● **Directions**: Take the entries below and reproduce them word for word.
*** Extracted data ***
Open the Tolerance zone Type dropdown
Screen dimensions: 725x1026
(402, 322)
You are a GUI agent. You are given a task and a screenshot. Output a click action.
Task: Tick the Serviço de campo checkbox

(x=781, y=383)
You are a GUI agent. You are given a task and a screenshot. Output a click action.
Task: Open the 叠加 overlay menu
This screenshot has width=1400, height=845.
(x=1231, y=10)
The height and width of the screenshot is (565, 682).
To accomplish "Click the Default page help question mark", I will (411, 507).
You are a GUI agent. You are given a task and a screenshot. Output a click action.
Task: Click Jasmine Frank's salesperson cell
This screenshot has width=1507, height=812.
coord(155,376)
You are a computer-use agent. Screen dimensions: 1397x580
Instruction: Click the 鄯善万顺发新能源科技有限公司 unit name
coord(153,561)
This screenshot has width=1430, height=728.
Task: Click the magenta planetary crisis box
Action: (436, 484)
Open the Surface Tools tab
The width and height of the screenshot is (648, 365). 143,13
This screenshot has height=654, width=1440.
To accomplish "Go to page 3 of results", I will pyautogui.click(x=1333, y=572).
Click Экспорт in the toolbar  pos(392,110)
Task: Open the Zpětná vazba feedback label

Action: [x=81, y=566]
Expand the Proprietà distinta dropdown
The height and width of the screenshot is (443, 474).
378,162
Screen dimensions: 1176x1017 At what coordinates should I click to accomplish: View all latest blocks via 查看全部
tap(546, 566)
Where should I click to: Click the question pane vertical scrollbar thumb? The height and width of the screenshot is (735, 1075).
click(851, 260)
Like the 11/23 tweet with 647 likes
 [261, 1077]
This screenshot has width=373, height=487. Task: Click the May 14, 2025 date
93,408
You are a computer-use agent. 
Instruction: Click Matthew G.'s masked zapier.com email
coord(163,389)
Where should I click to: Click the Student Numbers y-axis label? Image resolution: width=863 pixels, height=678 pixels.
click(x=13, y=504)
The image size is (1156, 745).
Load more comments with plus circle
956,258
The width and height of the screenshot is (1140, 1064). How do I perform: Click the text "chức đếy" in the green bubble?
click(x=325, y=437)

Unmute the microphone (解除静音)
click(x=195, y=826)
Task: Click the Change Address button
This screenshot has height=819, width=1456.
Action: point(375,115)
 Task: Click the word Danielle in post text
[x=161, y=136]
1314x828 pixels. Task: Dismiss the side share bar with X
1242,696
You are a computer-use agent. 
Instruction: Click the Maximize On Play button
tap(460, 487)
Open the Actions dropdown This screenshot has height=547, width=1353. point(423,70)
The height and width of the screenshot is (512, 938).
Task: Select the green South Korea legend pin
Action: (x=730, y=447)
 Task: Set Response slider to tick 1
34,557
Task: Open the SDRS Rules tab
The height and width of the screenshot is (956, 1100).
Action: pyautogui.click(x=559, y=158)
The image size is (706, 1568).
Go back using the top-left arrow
*** End of Extracted data ***
● **Answer box**:
Open the Tolerance zone Type dropdown
Screen dimensions: 725x1026
(402, 322)
You are a GUI agent. You are given a task and a screenshot. Output a click action.
Task: Tick the Serviço de campo checkbox

(x=781, y=383)
You are a GUI agent. You are given a task and a screenshot. Output a click action.
Task: Open the 叠加 overlay menu
This screenshot has width=1400, height=845.
(x=1231, y=10)
The height and width of the screenshot is (565, 682).
To accomplish "Click the Default page help question mark", I will (411, 507).
You are a GUI agent. You are given a task and a screenshot. Output a click action.
Task: Click Jasmine Frank's salesperson cell
This screenshot has width=1507, height=812.
coord(155,376)
You are a computer-use agent. Screen dimensions: 1397x580
Instruction: Click the 鄯善万顺发新能源科技有限公司 unit name
coord(153,561)
This screenshot has width=1430, height=728.
Task: Click the magenta planetary crisis box
Action: (436, 484)
Open the Surface Tools tab
The width and height of the screenshot is (648, 365). 143,13
This screenshot has height=654, width=1440.
To accomplish "Go to page 3 of results", I will pyautogui.click(x=1333, y=572).
Click Экспорт in the toolbar  pos(392,110)
Task: Open the Zpětná vazba feedback label

Action: [x=81, y=566]
Expand the Proprietà distinta dropdown
The height and width of the screenshot is (443, 474).
378,162
Screen dimensions: 1176x1017 At what coordinates should I click to accomplish: View all latest blocks via 查看全部
tap(546, 566)
Where should I click to: Click the question pane vertical scrollbar thumb? The height and width of the screenshot is (735, 1075).
click(851, 260)
Like the 11/23 tweet with 647 likes
 [261, 1077]
This screenshot has width=373, height=487. Task: Click the May 14, 2025 date
93,408
You are a computer-use agent. 
Instruction: Click Matthew G.'s masked zapier.com email
coord(163,389)
Where should I click to: Click the Student Numbers y-axis label? Image resolution: width=863 pixels, height=678 pixels.
click(x=13, y=504)
The image size is (1156, 745).
Load more comments with plus circle
956,258
The width and height of the screenshot is (1140, 1064). How do I perform: Click the text "chức đếy" in the green bubble?
click(x=325, y=437)

Unmute the microphone (解除静音)
click(x=195, y=826)
Task: Click the Change Address button
This screenshot has height=819, width=1456.
Action: point(375,115)
 Task: Click the word Danielle in post text
[x=161, y=136]
1314x828 pixels. Task: Dismiss the side share bar with X
1242,696
You are a computer-use agent. 
Instruction: Click the Maximize On Play button
tap(460, 487)
Open the Actions dropdown This screenshot has height=547, width=1353. point(423,70)
The height and width of the screenshot is (512, 938).
Task: Select the green South Korea legend pin
Action: (x=730, y=447)
 Task: Set Response slider to tick 1
34,557
Task: Open the SDRS Rules tab
The height and width of the screenshot is (956, 1100).
Action: pyautogui.click(x=559, y=158)
The image size is (706, 1568).
Go back using the top-left arrow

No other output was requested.